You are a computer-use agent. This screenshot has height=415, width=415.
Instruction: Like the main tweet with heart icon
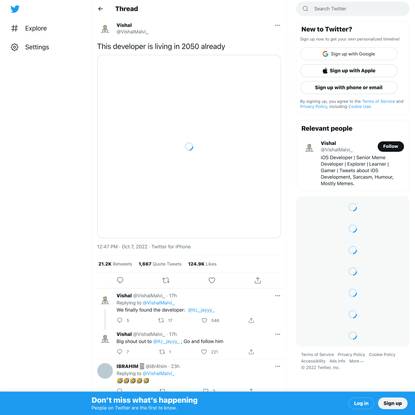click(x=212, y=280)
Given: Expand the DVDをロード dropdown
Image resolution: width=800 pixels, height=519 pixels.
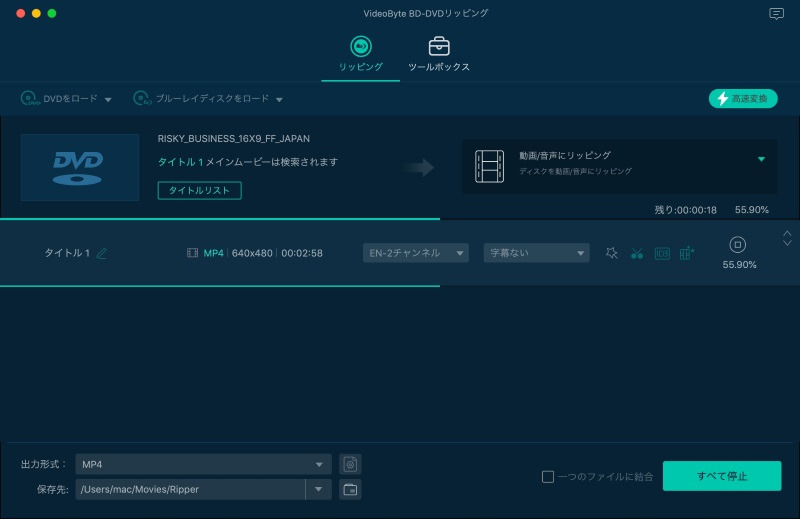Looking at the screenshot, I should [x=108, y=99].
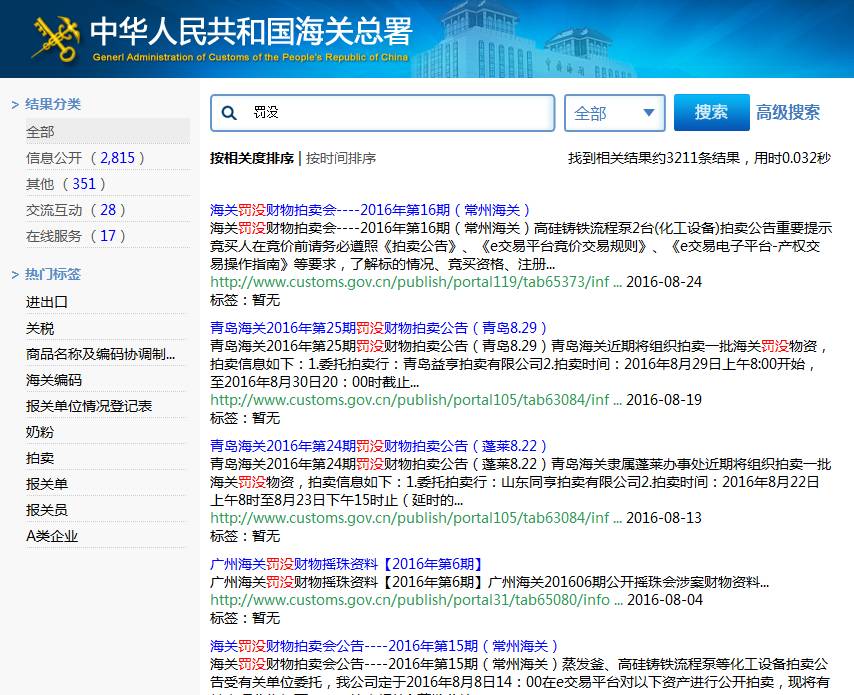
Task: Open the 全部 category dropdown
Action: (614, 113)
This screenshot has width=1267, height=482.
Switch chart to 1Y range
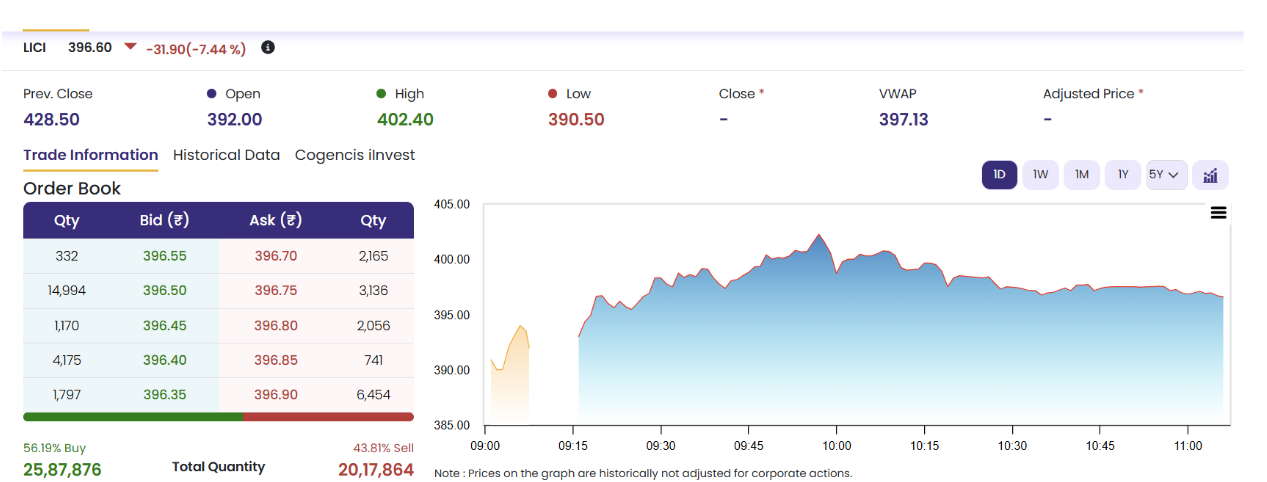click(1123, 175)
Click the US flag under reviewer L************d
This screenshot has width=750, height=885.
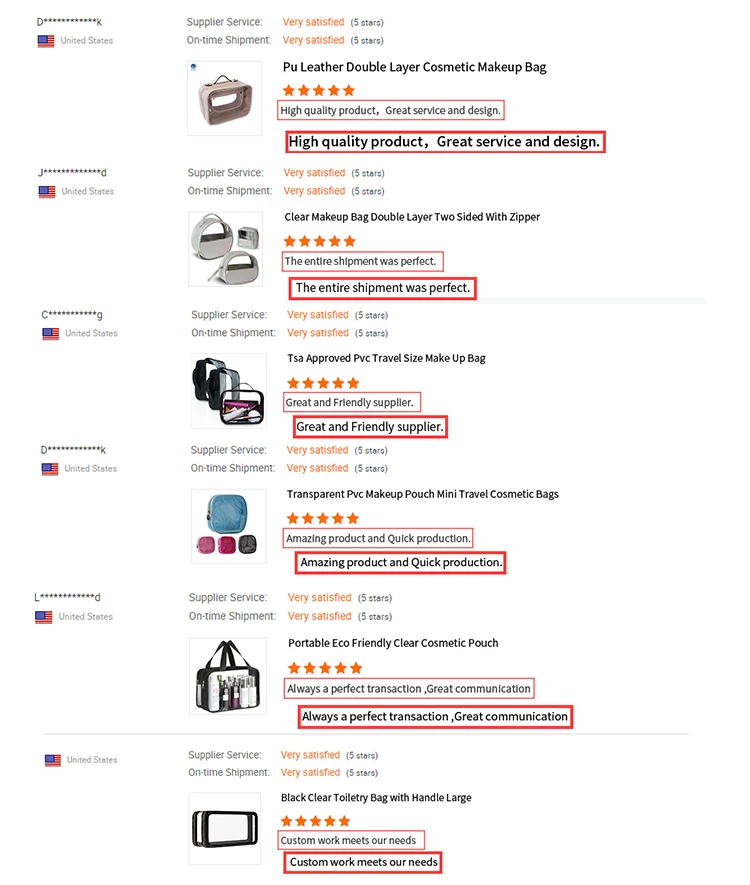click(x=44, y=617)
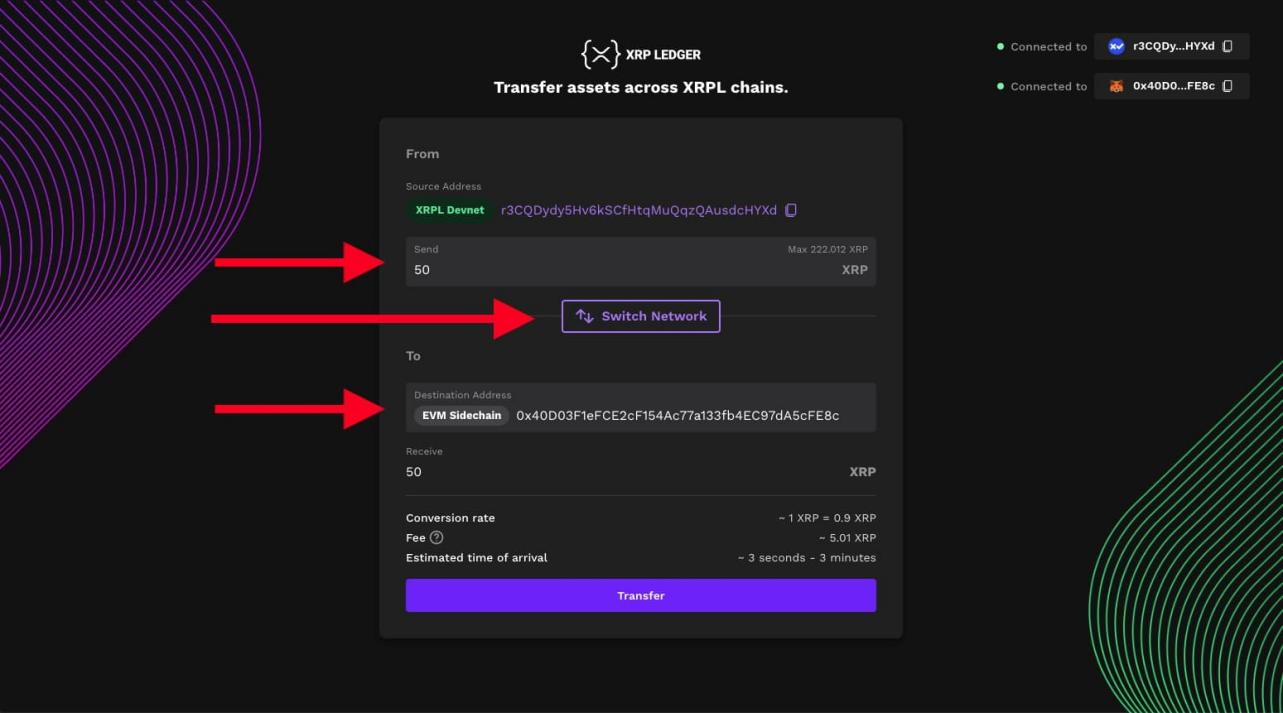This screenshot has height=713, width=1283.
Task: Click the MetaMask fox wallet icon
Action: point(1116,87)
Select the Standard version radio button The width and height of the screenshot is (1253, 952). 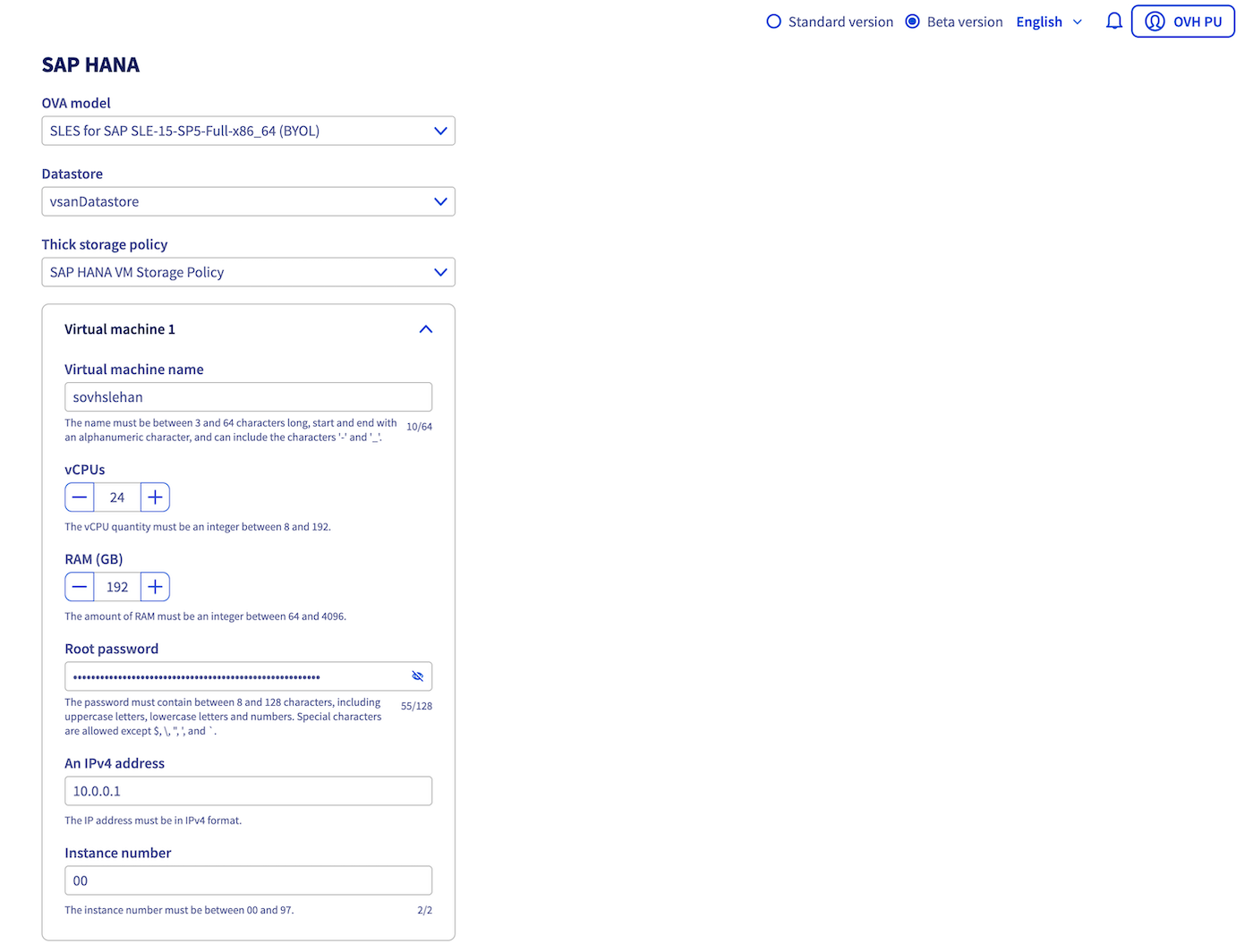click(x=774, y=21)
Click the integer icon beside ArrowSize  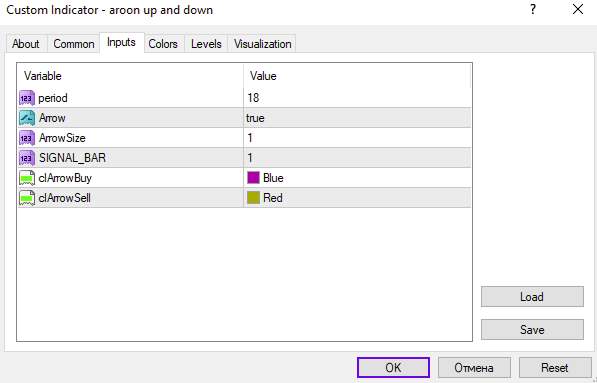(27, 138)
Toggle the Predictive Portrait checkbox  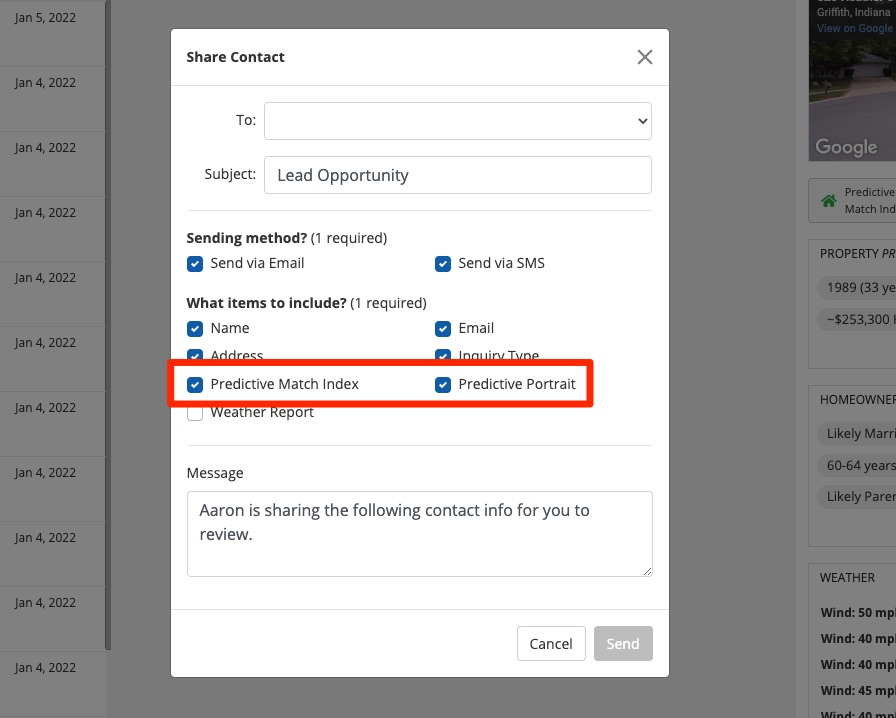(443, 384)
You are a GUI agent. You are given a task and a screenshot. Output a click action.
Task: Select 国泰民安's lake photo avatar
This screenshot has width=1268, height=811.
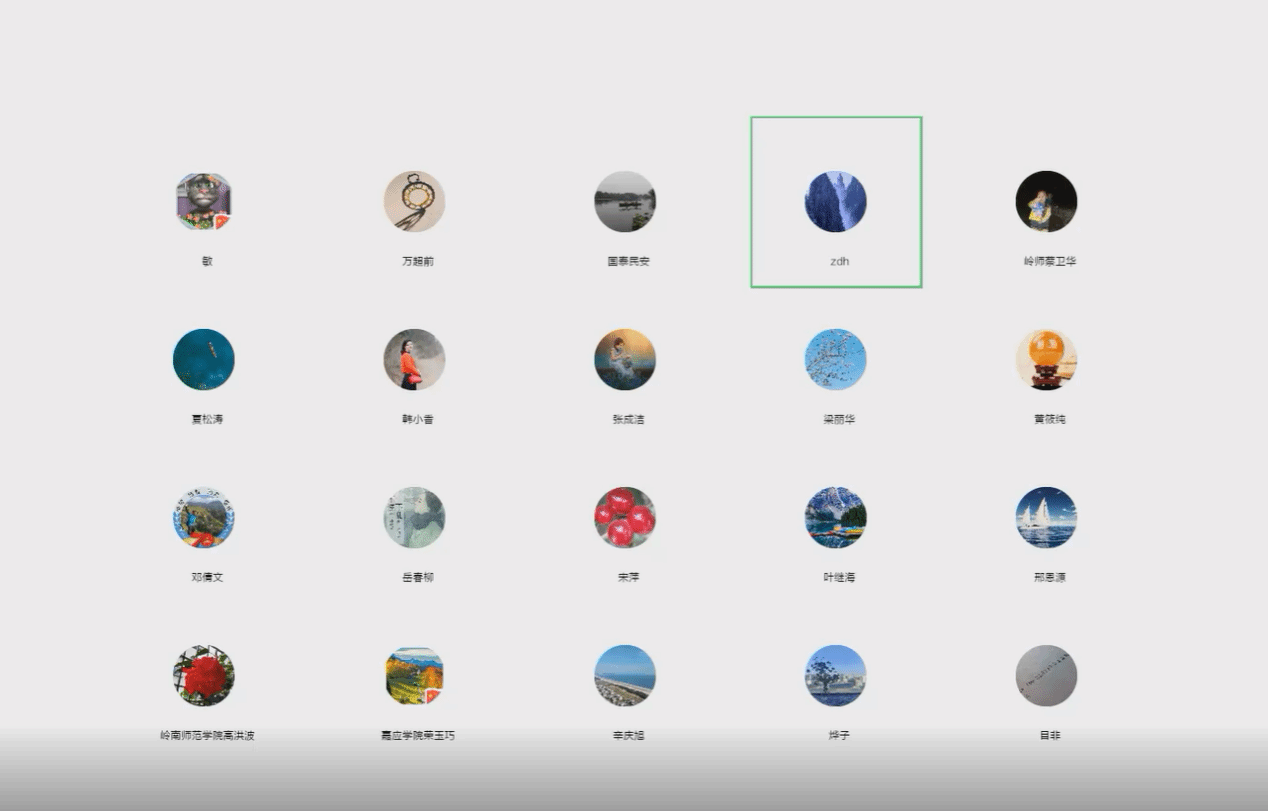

**What you need to do**
Above are entries; state the number of lines among them that contain "agent", and nothing else.

**Answer section**
2